The most important finding of this study was that ≥2 MLNs-PDCs were associated strongly with a poorer 5-year OS. Although the number of MLNs-PDCs was correlated moderately positively with the number of MLNs, the number of MLNs-PDCs could provide the highest degree of discrimination regarding patient survival compared with the number of MLNs and other measures of LN status that are based on the theory of AIC. These findings suggest that the number of MLNs-PDCs could provide more precise information on potential tumor aggressiveness at the metastatic site. Furthermore, this study assessed the subgroups of patients with <5 MLNs, and there was significant difference in the 5-year OS rates between patients with ≥2 and <2 MLNs-PDCs. Consequently, this outcome suggests that MLNs-PDCs might contribute to further survival stratification, especially for CRC patients with <5 MLNs. Interestingly, Komuta et al. [29] and Fujii et al. [30] reported the “extracapsular invasion” of MLNs, which was highly indicative of tumor aggressiveness at the metastatic site. This concept seems to be similar to that of PDCs in MLNs in our study. Likewise, Ueno et al. [16] described EX that exhibited active, invasive lesions as “aggressive EX,” which was associated with a dramatically worse prognosis.
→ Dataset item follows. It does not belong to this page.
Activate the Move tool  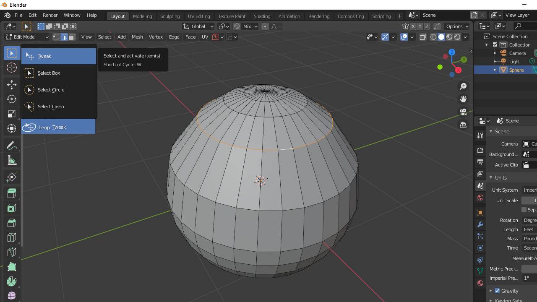pyautogui.click(x=12, y=84)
Since evaluation criteria in this study allowed EX to be comprehensively considered as MLNs, it is possible that MLNs with positive PDCs included some aggressive EX.
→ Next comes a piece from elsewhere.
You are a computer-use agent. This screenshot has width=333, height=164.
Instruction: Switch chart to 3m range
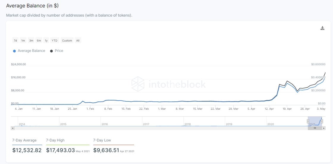(x=31, y=41)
This study has some potential limitations. First, the 5-year OS rate of 79 % in patients with pStage III CRC in this cohort seems to be relatively better than that estimated in studies with larger populations [2, 3]. The reason for this remains unclear. Second, the exceedingly high hazard ratio may be a product of the single-institution experience and the relatively small sample size in this study. Another question is why ≥2 MLNs-PDCs were related to open surgery (p = 0.016) even though the number of DLNs and MLNs did not differ statistically between open and laparoscopic surgery. One possible explanation is surgeons’ preoperative choices, in which cases with clinically diagnosed T4 tumors were treated by open surgery. In addition, although cumulative evidence has confirmed a larger number of MLNs as a strong prognosticator of CRC, cutoff thresholds for some LN statuses addressed in this study remain under intense discussion. With respect to the cutoff threshold of LNR, Yuan et al. [13] defined it as 33 %, Gleisner et al. [14] as 50 %, and Madbouly et al. [15] as 38 %. Although consensus has not been reached regarding this cutoff, they agreed that a higher LNR was an adverse prognosticator. The cutoff of 30 % in this study seems to be comparable to aforementioned data. In contrast, similar to the experience of Kotake et al. [10], we did not identify a statistically reliable cutoff for the number of DLNs. Although existing guidelines [5, 6] recommend that ≥12 DLNs be examined to eliminate possible staging migration, some researchers claim that there is no minimum number of DLNs that would enhance the accuracy of staging pStage III CRC [8, 9]. Therefore, this issue merits further discussion.

Conclusion

The PDCs in MLNs were closely associated with that in primary tumors. The number of MLNs-PDCs could exert an effect on survival and provide more concise information to improve stratification in pStage III CRC and, consequently, could be a candidate for a new, alternative LN status. This study demonstrated the need for special observation of PDCs in MLNs during pathological diagnosis.